Special food for special needs like Autism
Many individuals with autism have food aversions and sensitivities. Many also have behavioural issues that make mealtime particularly challenging. Researchers have found that children with ASD are five times more likely to have mealtime challenges such as tantrums, extreme food selectivity and ritualistic eating behaviours. Inadequate nutrition is also found to be more common among children with autism. In particular, an overall low intake of calcium and protein. Calcium is crucial for building strong bones. Adequate protein is important for growth, mental development and health. Some common dietary considerations associated with autism are:
- Sensitivity to smells, sights and sound at mealtimes can impact eating
- Gut upset, including constipation, diarrhoea and a bloated stomach
- Food hypersensitivity (when the body reacts badly to certain foods)
- Eating a limited diet - a small number of foods similar in colour and taste
- Having a strong preference for certain textures (such as crunchy or soft foods), food cut in a certain way (e.g. toast cut into squares but not triangles)
- Not wanting different foods to touch on a plate as they tend to prefer things that are predictable, as this can help to reduce anxiety
There is growing evidence that nutrition and lifestyle interventions can be very supportive to individuals with autism. Tips that could be followed to improve the food habit.
- As hyperactivity and autism are highly linked; improving blood sugar balance is an important consideration by cutting out sugar and all sources of refined sugar. Only unrefined carbohydrates, such as fresh vegetables and fruit combined with protein, and monounsaturated and polyunsaturated fats are preferable to further slow the sugar release. Exposure to heavy metals (such as Aluminium and Mercury) needs to be limited. Excluding food additive, preservatives and artificial colours are also vital.

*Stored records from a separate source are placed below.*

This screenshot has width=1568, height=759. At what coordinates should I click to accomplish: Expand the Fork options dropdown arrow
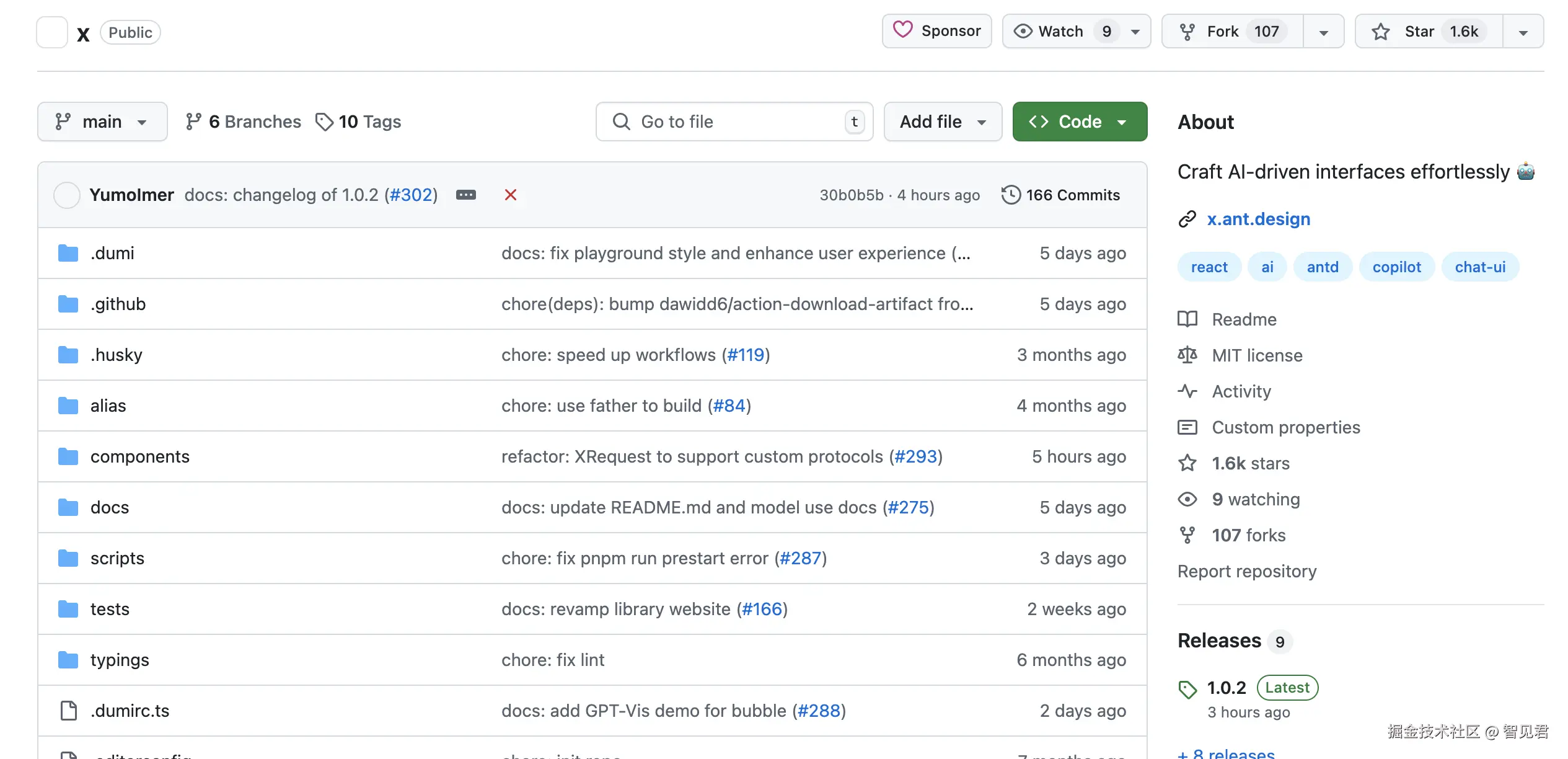click(1323, 32)
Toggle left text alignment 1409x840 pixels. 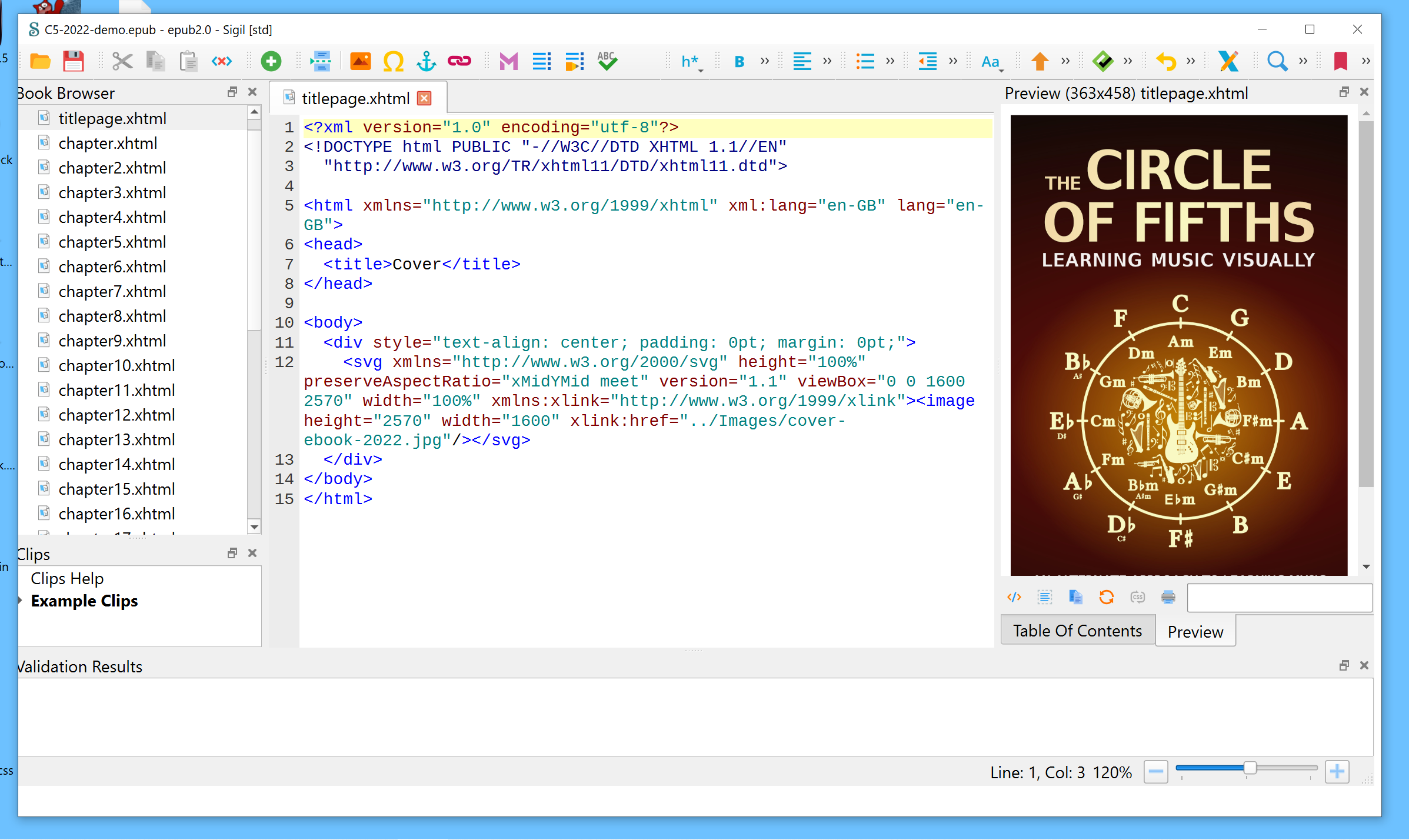802,61
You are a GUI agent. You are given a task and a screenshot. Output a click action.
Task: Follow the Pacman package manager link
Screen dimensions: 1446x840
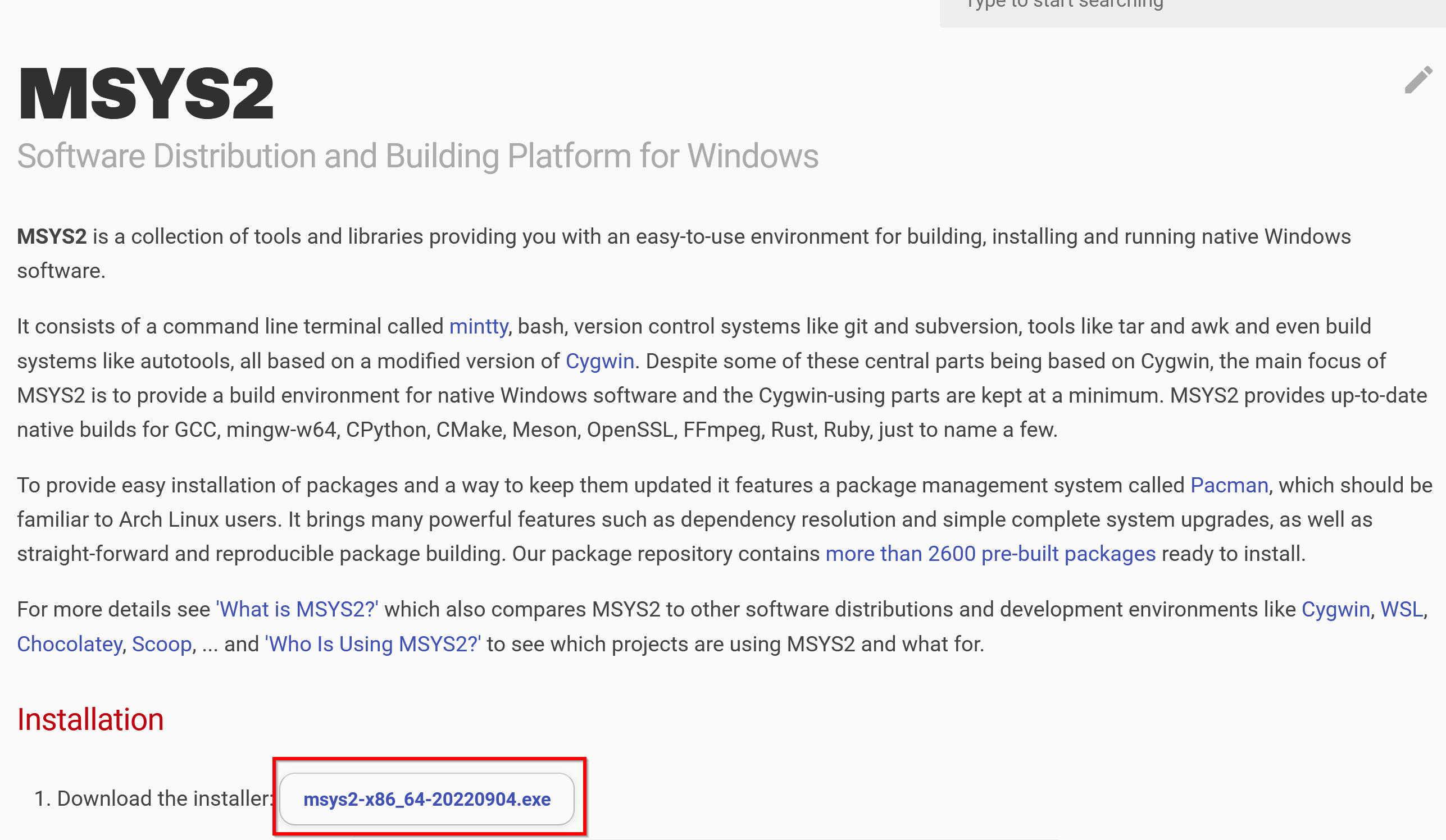(x=1229, y=485)
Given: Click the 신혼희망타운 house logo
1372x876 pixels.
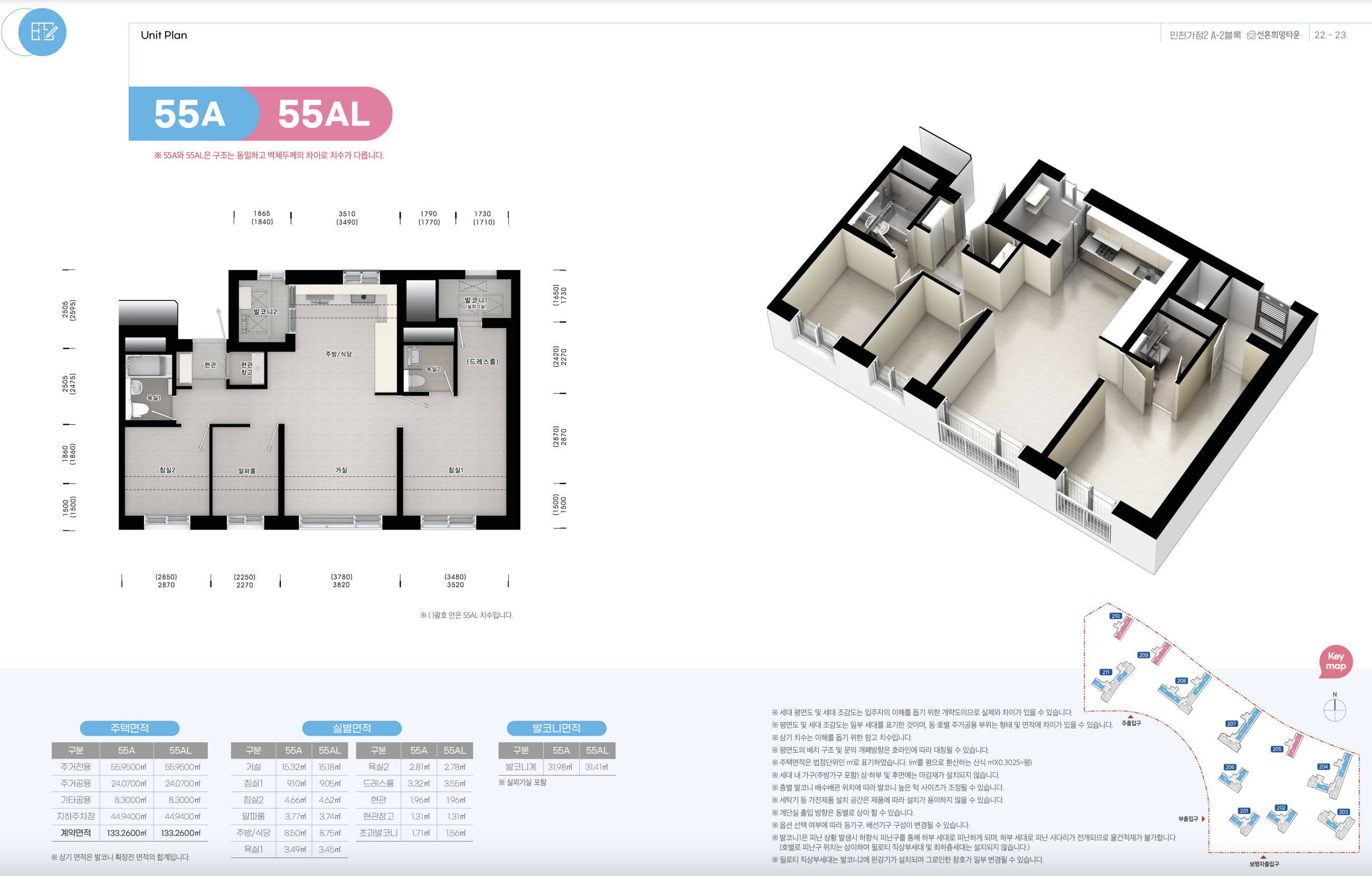Looking at the screenshot, I should tap(1251, 35).
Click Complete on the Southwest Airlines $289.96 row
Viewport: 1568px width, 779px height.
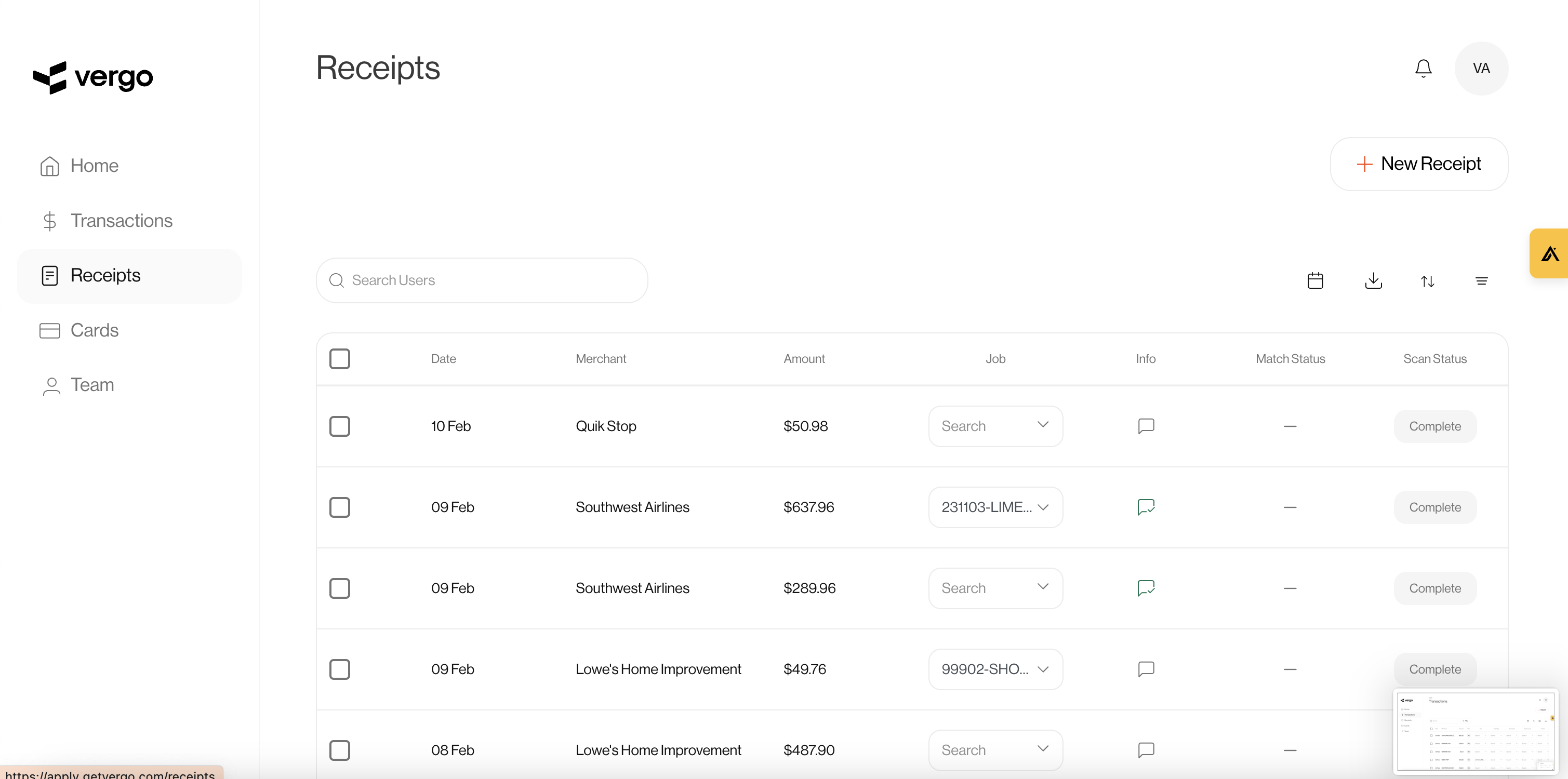coord(1434,588)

- One of the most significant contributing factors in autism is wheat and dairy proteins – namely, gluten and casein. Gluten is found in wheat, rye and barley and foods made from them (bread, pasta, biscuits and breakfast cereals.) Casein is found in cow, goat and sheep milks (cream, yoghurt and cheese). Fragments of these proteins, called peptides, can have a major impact on the brain. But consider pursuing a wheat and dairy free diet has proven helpful for some, but not all, autistic individuals.
- Ensure a consistent routine around activities and mealtimes. This can be reassuring and help to reduce anxiety around mealtimes. Small changes in food habit, one at a time, are usually best.
- Probiotic for having a balanced gut ecology is immensely needed. In addition, individuals who were not breastfed may also have fewer strains of beneficial bacteria. Supplementation or yoghurt could be the source.
- Being aware of sensory needs like limiting noise and smells at mealtimes can be helpful in creating a calmer mealtime. Consider testing individuals for food allergies and avoid those foods to which they test allergic.
- Deficiencies in essential fats are common in people with autism. It has been found that supplementing it can slow the activity of the defective enzyme, has clinically improved behaviour, mood, imagination, and spontaneous speech, sleep patterns and focus in autistic individuals. Oily fishes are good source.
- Lack of vitamin A may cause poor black and white vision, this in turn leaves one less able to make sense of people's expressions, which could explain why some autistic individuals tend not to look straight. The best sources of vitamin A are breast milk for children, organ meats, milk fat, fish and cod liver oil, none of which are prevalent in our diets.
- There are proven links with autism and vitamin D levels. So exposure to sunlight-the natural source of vitamin D need to be under consideration.
However, for autism, diet is highly individualised. It is much more preferable to endorse individual diet routines with a clinical dietician to ensure the nutritional balance.